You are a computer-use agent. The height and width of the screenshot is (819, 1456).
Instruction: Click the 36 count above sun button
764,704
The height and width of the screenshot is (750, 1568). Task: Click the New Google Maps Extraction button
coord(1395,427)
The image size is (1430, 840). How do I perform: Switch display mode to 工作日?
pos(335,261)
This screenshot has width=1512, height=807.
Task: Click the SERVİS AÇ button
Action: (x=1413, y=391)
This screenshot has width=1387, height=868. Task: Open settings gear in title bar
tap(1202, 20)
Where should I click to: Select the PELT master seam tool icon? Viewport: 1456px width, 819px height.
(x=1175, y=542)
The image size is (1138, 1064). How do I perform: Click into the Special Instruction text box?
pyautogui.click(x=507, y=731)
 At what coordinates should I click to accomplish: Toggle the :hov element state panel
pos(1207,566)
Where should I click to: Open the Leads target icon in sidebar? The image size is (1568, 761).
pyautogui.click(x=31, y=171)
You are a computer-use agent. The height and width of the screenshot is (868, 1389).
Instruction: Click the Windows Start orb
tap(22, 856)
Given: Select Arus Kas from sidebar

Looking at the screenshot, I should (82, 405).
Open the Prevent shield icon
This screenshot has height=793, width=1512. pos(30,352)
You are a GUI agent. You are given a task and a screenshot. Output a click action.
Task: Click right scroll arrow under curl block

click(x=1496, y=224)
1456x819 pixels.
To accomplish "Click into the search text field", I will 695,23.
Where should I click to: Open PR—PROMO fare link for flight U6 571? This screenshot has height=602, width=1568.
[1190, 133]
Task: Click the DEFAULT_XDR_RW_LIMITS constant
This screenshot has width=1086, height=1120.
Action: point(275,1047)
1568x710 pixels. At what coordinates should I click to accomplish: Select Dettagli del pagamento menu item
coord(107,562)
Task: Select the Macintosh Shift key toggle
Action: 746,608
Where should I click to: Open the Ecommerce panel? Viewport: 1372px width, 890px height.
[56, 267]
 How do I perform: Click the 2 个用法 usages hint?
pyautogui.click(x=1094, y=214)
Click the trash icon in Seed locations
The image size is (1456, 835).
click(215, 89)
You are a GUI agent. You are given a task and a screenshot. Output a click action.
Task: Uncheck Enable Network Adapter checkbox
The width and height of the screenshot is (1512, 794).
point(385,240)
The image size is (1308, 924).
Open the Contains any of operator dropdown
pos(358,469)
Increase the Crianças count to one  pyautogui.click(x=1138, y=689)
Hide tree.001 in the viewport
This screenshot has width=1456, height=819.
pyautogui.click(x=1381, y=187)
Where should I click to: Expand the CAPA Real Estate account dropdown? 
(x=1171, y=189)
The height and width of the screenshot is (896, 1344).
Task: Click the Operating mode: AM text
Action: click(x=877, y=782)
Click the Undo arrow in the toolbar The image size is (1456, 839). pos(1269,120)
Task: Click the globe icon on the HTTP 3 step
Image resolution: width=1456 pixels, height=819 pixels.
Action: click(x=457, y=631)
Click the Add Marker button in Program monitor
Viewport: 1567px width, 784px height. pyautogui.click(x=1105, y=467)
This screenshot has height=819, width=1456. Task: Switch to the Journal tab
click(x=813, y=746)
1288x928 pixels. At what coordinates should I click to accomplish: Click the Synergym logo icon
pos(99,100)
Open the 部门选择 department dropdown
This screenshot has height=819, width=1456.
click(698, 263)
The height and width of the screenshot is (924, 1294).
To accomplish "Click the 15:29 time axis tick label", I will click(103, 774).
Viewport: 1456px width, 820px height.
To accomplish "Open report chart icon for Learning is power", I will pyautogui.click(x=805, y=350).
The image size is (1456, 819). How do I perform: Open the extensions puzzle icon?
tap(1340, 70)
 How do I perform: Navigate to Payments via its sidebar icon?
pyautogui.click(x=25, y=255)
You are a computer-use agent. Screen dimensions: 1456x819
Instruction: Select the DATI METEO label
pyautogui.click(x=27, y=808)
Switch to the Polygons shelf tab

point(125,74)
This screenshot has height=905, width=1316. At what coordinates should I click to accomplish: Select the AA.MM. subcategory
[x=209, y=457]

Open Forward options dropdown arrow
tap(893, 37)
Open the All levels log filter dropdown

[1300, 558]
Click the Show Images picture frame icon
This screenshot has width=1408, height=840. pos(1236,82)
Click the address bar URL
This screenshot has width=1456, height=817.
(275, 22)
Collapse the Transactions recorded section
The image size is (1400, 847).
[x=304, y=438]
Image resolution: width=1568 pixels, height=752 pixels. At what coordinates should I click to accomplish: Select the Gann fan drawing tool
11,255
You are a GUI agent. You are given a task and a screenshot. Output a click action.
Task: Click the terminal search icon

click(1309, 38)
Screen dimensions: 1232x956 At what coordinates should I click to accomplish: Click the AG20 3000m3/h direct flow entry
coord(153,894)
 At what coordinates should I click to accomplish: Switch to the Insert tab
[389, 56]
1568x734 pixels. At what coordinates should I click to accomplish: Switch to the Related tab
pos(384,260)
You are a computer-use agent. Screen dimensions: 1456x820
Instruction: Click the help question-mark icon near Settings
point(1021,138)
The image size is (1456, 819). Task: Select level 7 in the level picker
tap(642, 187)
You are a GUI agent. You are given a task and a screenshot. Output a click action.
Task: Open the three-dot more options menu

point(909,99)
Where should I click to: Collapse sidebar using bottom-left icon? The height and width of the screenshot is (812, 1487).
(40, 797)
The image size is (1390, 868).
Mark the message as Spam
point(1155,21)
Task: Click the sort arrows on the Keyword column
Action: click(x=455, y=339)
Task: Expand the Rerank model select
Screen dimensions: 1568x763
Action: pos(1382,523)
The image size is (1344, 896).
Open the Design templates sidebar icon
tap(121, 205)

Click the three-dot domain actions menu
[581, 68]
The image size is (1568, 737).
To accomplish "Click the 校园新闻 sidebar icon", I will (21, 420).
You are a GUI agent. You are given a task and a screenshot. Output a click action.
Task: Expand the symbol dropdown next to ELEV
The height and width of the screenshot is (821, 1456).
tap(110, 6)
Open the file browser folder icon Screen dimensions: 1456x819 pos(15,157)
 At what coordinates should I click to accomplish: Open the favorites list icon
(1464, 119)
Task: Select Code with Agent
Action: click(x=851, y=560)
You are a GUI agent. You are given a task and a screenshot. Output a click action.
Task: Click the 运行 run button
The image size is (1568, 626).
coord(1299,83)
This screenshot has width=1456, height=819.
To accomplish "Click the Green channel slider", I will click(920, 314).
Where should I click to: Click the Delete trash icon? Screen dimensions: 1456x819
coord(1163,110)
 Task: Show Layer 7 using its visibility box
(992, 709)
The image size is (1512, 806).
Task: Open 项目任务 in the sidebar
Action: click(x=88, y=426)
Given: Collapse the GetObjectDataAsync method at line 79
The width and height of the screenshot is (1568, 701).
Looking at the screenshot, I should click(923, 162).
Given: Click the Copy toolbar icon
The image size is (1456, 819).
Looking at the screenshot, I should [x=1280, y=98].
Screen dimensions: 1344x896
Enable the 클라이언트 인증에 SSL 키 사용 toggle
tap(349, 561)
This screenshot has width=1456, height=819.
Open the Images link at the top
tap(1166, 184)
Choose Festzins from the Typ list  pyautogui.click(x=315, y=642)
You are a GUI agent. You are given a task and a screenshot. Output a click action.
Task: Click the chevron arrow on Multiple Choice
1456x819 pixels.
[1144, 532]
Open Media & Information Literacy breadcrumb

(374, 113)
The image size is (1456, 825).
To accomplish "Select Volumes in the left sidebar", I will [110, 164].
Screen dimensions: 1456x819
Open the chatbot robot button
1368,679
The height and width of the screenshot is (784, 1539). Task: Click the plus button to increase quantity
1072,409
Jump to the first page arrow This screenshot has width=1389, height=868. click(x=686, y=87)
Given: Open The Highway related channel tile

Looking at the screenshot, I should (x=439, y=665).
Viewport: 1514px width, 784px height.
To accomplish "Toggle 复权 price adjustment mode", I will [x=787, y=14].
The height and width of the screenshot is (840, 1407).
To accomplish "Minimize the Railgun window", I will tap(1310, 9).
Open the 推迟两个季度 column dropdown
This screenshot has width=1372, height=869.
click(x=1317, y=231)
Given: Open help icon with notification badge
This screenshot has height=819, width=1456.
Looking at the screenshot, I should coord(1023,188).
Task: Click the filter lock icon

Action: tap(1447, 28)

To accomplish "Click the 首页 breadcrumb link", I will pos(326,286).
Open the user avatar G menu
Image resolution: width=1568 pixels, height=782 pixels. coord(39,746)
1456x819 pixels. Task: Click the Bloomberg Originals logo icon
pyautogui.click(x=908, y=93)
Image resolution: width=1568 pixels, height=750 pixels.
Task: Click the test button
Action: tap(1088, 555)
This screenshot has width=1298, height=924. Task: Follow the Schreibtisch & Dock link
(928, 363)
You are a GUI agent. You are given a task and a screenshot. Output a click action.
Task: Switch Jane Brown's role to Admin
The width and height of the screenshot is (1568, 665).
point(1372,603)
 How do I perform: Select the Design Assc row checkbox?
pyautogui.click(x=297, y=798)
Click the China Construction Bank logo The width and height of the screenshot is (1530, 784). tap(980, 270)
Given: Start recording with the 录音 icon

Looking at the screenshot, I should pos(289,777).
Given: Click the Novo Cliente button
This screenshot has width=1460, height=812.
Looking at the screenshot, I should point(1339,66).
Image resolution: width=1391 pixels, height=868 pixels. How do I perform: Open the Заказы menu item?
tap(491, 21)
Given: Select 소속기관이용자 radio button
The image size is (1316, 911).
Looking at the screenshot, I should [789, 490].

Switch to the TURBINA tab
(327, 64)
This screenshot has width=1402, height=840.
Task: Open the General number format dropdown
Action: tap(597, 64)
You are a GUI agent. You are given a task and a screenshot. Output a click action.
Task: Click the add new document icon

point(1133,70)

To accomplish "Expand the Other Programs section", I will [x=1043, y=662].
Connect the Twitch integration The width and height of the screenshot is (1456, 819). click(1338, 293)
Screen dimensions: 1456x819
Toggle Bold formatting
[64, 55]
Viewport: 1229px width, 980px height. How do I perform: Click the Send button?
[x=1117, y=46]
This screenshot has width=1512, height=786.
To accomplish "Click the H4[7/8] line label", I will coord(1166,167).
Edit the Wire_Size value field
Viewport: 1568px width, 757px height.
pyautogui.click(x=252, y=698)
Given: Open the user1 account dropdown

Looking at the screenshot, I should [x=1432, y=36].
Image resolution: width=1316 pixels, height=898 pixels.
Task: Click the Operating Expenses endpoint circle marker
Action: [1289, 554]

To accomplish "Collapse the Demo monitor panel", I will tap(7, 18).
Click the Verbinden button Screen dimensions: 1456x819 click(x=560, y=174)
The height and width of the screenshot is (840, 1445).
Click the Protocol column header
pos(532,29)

+++++

What is being asked: Within the listing above, the range opens at the line with "The image size is (1456, 819). Task: Select" and closes at the line with "Given: Collapse the". Reproduce exactly the lines of that range, including both ends.

Exercise response:
The image size is (1456, 819). Task: Select level 7 in the level picker
tap(642, 187)
You are a GUI agent. You are given a task and a screenshot. Output a click action.
Task: Open the three-dot more options menu

point(909,99)
Where should I click to: Collapse sidebar using bottom-left icon? The height and width of the screenshot is (812, 1487).
(40, 797)
The image size is (1390, 868).
Mark the message as Spam
point(1155,21)
Task: Click the sort arrows on the Keyword column
Action: click(x=455, y=339)
Task: Expand the Rerank model select
Screen dimensions: 1568x763
Action: pos(1382,523)
The image size is (1344, 896).
Open the Design templates sidebar icon
tap(121, 205)

Click the three-dot domain actions menu
[581, 68]
The image size is (1568, 737).
To accomplish "Click the 校园新闻 sidebar icon", I will (21, 420).
You are a GUI agent. You are given a task and a screenshot. Output a click action.
Task: Expand the symbol dropdown next to ELEV
The height and width of the screenshot is (821, 1456).
tap(110, 6)
Open the file browser folder icon Screen dimensions: 1456x819 pos(15,157)
 At what coordinates should I click to accomplish: Open the favorites list icon
(1464, 119)
Task: Select Code with Agent
Action: click(x=851, y=560)
You are a GUI agent. You are given a task and a screenshot. Output a click action.
Task: Click the 运行 run button
The image size is (1568, 626).
coord(1299,83)
This screenshot has width=1456, height=819.
To accomplish "Click the Green channel slider", I will click(920, 314).
Where should I click to: Click the Delete trash icon? Screen dimensions: 1456x819
coord(1163,110)
 Task: Show Layer 7 using its visibility box
(992, 709)
The image size is (1512, 806).
Task: Open 项目任务 in the sidebar
Action: click(x=88, y=426)
Given: Collapse the GetObjectDataAsync method at line 79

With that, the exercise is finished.